Segment Start: DATA FOR REVIEW
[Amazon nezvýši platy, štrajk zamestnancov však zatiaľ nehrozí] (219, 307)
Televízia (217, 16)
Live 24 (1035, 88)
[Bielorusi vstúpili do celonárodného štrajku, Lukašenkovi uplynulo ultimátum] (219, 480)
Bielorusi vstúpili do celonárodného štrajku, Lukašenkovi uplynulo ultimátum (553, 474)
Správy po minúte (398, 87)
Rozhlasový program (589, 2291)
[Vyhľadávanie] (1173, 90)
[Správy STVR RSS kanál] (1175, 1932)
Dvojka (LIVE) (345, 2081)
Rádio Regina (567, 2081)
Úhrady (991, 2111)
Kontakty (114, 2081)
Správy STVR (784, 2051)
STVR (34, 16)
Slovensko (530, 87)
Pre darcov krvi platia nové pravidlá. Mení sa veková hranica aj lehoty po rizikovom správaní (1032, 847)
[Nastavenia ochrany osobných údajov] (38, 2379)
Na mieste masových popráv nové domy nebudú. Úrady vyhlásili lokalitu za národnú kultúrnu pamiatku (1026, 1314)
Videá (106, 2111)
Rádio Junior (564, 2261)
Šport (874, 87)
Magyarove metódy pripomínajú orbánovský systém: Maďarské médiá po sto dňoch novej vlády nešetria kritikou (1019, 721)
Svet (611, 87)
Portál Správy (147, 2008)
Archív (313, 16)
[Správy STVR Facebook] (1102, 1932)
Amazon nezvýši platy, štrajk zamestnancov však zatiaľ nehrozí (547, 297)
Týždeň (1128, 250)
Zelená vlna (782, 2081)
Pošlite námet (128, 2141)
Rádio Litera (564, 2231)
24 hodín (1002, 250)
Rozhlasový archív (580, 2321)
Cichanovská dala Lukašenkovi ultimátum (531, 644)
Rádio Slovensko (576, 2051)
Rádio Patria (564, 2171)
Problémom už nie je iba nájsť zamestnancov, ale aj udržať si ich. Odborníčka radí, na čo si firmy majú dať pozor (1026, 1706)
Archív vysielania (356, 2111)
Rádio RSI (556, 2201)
Segment End: DATA FOR REVIEW
## WORK INSTRUCTIONS
Write out a verbatim copy of the data, beginning with its first line and ending with the line that contains "Slovensko (530, 87)".

## ANSWER TO THE EXERCISE
[Amazon nezvýši platy, štrajk zamestnancov však zatiaľ nehrozí] (219, 307)
Televízia (217, 16)
Live 24 (1035, 88)
[Bielorusi vstúpili do celonárodného štrajku, Lukašenkovi uplynulo ultimátum] (219, 480)
Bielorusi vstúpili do celonárodného štrajku, Lukašenkovi uplynulo ultimátum (553, 474)
Správy po minúte (398, 87)
Rozhlasový program (589, 2291)
[Vyhľadávanie] (1173, 90)
[Správy STVR RSS kanál] (1175, 1932)
Dvojka (LIVE) (345, 2081)
Rádio Regina (567, 2081)
Úhrady (991, 2111)
Kontakty (114, 2081)
Správy STVR (784, 2051)
STVR (34, 16)
Slovensko (530, 87)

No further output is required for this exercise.